# [Ketentuan Tugas]
Kutip dengan persis bagian teks tentang Prabowo, mulai dari "Jadi karena kelemahan" sampai dengan "menuadi beban politiknya.".

# [Teks Sumber]
Kalau selama ini dianggap lemah, ya lemah karena Prabowo membiarkan dirinya ambigu dan ambivalen di hadapan orang-orang atau kelompok tertentu yang tidak ingin melihat rakyat berdaulat dan sejahtera. Lemahnya Prabowo juga karena Prabowo membiarkan dirinya terus tersandera oleh kontrak politik atau mungkin skandal tertentu dari mereka yang punya kekuatan dan tidak ingin negara dan bangsa Indonesia menjadi besar dengan prinsip-prinsip keadilan dan kesejahteraan.
Jadi karena kelemahan Prabowo itu, begitu banyak perspektif yang mengemuka yang mengungkapkan Prabowo terancam dikudeta. Dikudeta oleh siapa?. Semua ngga jelas dan absurd. Kelak akan terbukti Prabowo menjadi faktor penting yang berkontribusi besar menimbulkan
kemunduran, kekacauan dan kehancuran bangsa ini. Kelemahannya yang kerap muncul dalam bentuk inkonsistensi dan tidak memilik skala prioritas dalam kebijakan pemerintahan serta sudah mulai tampak gaya kepemimpinan fasis dan totaliter. Membuat Prabowo sulit mewujudkan janji-janji kampanye pilpresnya, ditambah pendampingnya hanya boneka hidup Jokowi yang menuadi beban politiknya.

# [Baris yang Diberikan]

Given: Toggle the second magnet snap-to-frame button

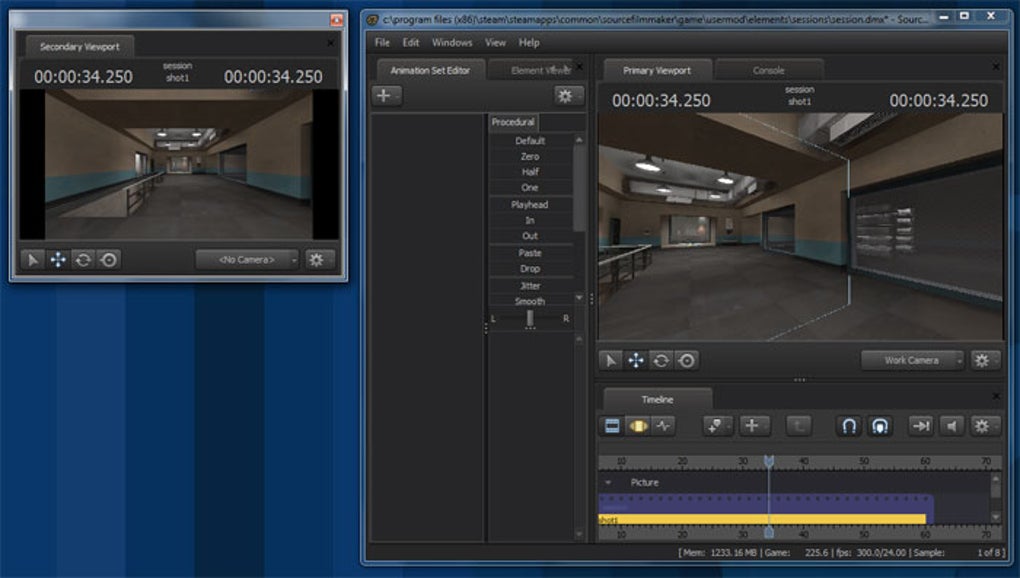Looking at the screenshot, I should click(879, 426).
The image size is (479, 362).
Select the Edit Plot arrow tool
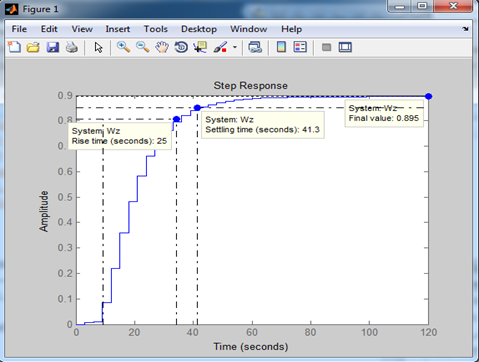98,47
...
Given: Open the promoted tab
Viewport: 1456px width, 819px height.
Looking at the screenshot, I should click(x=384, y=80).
--
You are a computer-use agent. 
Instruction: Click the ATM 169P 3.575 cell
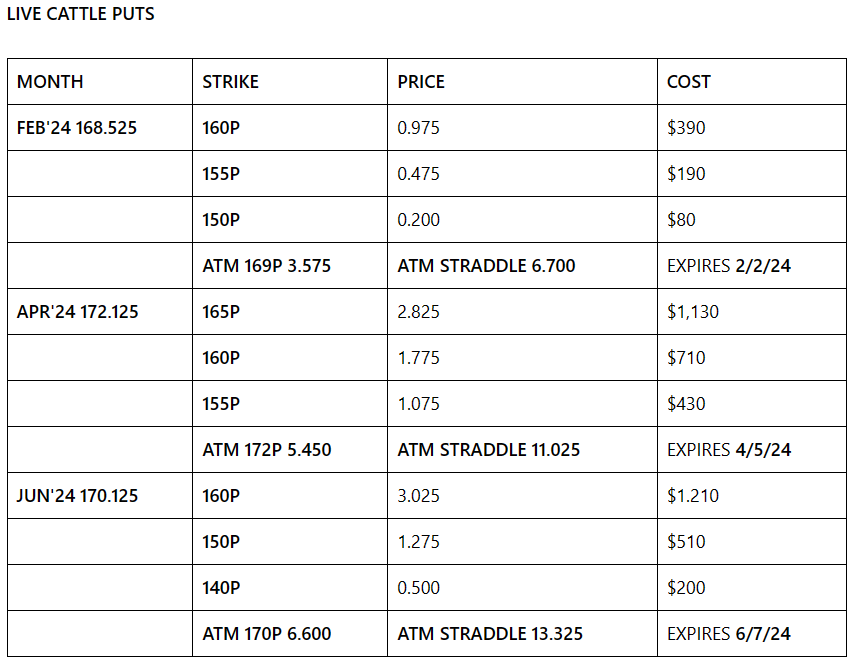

# [Jawaban yang Diharapkan]
Jadi karena kelemahan Prabowo itu, begitu banyak perspektif yang mengemuka yang mengungkapkan Prabowo terancam dikudeta. Dikudeta oleh siapa?. Semua ngga jelas dan absurd. Kelak akan terbukti Prabowo menjadi faktor penting yang berkontribusi besar menimbulkan
kemunduran, kekacauan dan kehancuran bangsa ini. Kelemahannya yang kerap muncul dalam bentuk inkonsistensi dan tidak memilik skala prioritas dalam kebijakan pemerintahan serta sudah mulai tampak gaya kepemimpinan fasis dan totaliter. Membuat Prabowo sulit mewujudkan janji-janji kampanye pilpresnya, ditambah pendampingnya hanya boneka hidup Jokowi yang menuadi beban politiknya.